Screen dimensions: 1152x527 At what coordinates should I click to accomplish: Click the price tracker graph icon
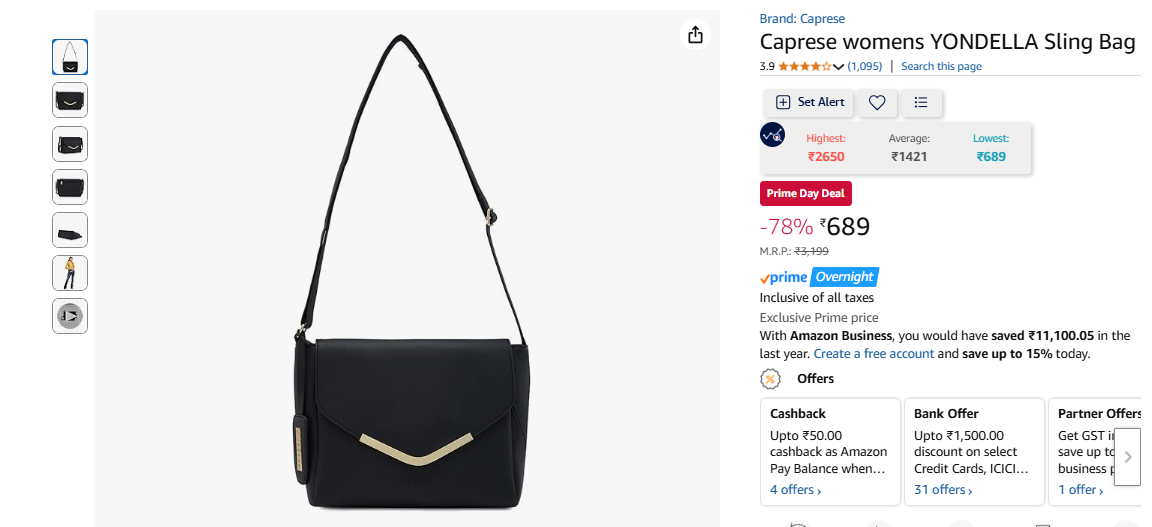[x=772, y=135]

******************************

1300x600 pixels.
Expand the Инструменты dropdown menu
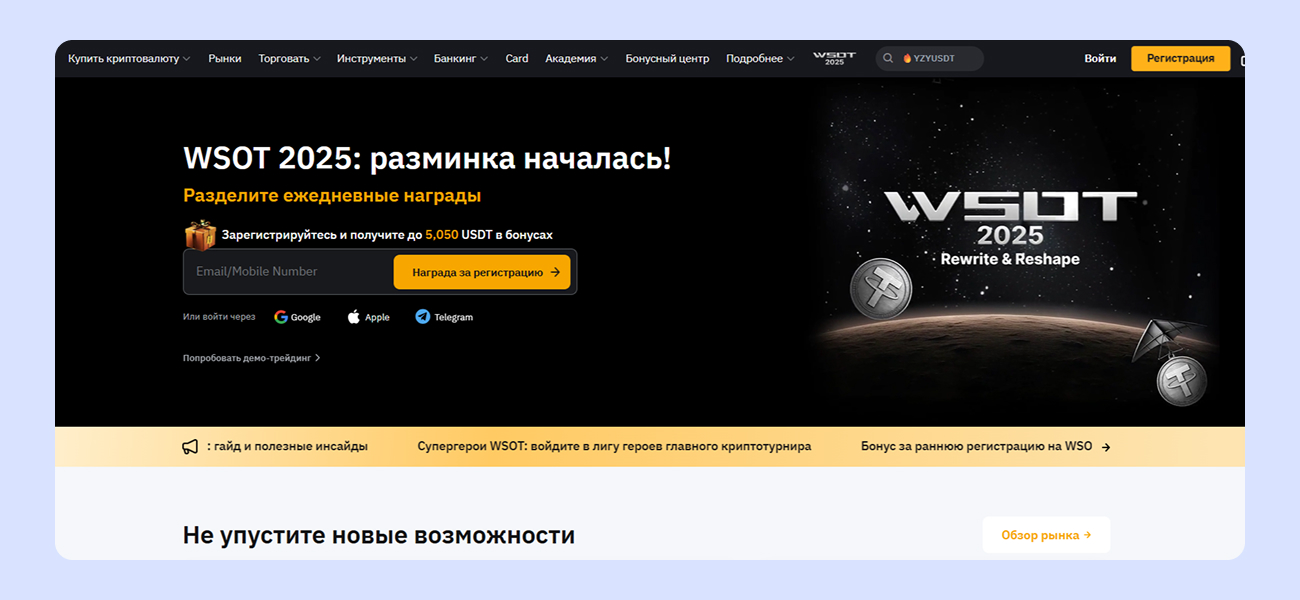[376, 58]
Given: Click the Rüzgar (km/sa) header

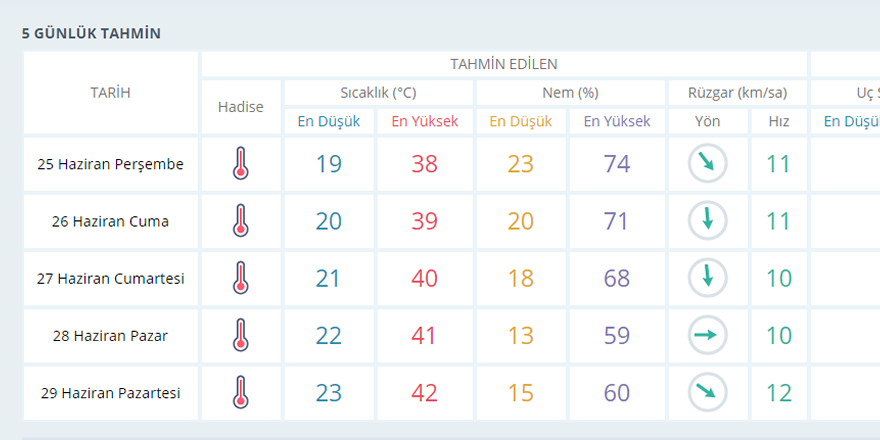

******************************

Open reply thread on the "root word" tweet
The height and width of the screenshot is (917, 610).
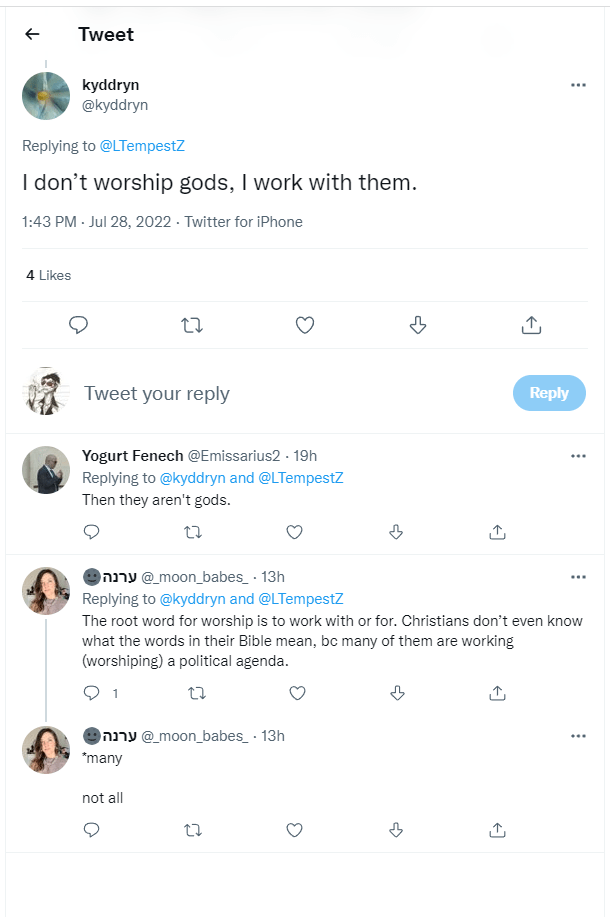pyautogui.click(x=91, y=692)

******************************

Task instructions:
Retype only the lines above from the one with "Expand the Инструменты dropdown menu" through the one with "Given: Click the Rüzgar (km/sa) header", exactly and with both ends. Images stay out.

Answer for the task:
Expand the Инструменты dropdown menu
[376, 58]
Given: Click the Rüzgar (km/sa) header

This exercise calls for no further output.